(Saved entries)
--------

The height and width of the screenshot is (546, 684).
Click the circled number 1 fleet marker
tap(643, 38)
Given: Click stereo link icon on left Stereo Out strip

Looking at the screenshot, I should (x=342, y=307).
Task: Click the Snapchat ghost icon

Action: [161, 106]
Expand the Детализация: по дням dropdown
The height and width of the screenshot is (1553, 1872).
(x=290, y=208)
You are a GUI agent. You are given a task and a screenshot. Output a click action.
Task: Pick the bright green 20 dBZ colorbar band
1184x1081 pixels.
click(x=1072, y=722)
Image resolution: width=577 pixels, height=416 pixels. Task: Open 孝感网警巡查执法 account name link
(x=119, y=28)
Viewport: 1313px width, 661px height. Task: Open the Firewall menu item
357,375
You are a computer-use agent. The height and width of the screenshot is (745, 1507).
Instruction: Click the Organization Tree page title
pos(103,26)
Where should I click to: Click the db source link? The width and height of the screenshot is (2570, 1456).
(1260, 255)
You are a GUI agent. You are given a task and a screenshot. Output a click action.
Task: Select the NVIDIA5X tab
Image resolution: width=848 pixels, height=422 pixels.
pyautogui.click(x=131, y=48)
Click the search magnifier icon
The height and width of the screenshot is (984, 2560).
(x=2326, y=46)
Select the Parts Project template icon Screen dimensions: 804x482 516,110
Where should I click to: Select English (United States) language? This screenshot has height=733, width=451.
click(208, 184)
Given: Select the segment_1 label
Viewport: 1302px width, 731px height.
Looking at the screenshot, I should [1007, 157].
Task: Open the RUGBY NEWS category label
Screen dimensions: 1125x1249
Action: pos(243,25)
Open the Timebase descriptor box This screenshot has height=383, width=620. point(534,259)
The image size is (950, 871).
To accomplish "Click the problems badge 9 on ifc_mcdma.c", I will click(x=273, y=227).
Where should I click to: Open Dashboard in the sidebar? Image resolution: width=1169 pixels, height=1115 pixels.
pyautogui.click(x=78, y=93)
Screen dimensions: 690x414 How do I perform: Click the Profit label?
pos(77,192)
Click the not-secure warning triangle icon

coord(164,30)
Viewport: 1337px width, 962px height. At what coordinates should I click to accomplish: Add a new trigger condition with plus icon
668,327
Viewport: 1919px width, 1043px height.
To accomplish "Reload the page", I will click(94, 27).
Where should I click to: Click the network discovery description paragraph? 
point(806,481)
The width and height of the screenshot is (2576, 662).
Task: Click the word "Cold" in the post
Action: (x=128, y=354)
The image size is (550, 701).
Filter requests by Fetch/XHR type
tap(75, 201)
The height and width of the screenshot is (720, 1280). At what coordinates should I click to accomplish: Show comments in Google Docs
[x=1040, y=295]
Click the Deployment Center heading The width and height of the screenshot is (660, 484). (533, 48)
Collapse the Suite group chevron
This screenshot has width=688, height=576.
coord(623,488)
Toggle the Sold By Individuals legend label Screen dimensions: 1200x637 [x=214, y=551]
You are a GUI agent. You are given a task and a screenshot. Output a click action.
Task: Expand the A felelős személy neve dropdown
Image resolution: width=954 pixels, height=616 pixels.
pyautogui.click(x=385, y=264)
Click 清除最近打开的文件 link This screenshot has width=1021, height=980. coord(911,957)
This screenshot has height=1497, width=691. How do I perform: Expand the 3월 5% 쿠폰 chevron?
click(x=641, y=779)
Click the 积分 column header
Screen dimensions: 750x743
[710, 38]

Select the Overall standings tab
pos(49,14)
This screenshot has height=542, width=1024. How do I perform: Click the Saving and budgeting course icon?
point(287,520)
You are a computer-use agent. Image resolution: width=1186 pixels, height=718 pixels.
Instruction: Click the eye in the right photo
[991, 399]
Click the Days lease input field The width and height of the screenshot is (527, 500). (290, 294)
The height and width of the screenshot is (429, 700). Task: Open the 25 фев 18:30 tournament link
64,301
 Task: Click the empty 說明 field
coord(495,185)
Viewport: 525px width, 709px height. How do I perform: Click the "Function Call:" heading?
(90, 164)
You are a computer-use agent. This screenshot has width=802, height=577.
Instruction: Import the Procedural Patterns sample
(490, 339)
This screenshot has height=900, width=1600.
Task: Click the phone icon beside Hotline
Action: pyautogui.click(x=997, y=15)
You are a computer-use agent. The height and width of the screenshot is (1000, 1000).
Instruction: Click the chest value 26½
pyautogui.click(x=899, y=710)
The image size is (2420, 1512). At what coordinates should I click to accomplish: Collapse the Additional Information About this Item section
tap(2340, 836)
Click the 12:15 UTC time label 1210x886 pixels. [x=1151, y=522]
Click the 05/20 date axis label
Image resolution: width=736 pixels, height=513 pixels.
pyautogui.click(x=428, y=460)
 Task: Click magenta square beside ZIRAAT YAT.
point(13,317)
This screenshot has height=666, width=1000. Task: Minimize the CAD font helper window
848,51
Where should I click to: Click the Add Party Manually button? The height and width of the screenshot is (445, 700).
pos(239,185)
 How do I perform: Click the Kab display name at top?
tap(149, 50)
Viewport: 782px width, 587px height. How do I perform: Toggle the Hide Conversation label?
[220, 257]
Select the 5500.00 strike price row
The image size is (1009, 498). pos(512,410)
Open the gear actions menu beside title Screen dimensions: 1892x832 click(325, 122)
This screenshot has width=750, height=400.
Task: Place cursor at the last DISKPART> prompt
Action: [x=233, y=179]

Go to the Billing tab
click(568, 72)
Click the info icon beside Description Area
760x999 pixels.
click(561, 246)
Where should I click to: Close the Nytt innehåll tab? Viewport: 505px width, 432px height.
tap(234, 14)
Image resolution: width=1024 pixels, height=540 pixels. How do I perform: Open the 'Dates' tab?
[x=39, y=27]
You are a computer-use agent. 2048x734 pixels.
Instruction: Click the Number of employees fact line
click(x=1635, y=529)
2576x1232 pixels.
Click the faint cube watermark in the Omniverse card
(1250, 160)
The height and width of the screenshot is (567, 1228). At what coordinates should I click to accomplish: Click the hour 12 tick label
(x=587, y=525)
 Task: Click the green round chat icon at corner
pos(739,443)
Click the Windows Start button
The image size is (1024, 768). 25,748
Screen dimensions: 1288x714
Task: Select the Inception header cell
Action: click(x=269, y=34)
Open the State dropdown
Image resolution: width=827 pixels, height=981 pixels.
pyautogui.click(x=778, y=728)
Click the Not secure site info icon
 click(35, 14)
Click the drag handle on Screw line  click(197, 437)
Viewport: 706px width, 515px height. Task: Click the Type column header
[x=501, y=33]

--------

Exercise directions ▸
What lines above contain the word "will"? Return each such line.

Answer for the task ▸
To accomplish "Click the problems badge 9 on ifc_mcdma.c", I will click(x=273, y=227).
To accomplish "Reload the page", I will click(94, 27).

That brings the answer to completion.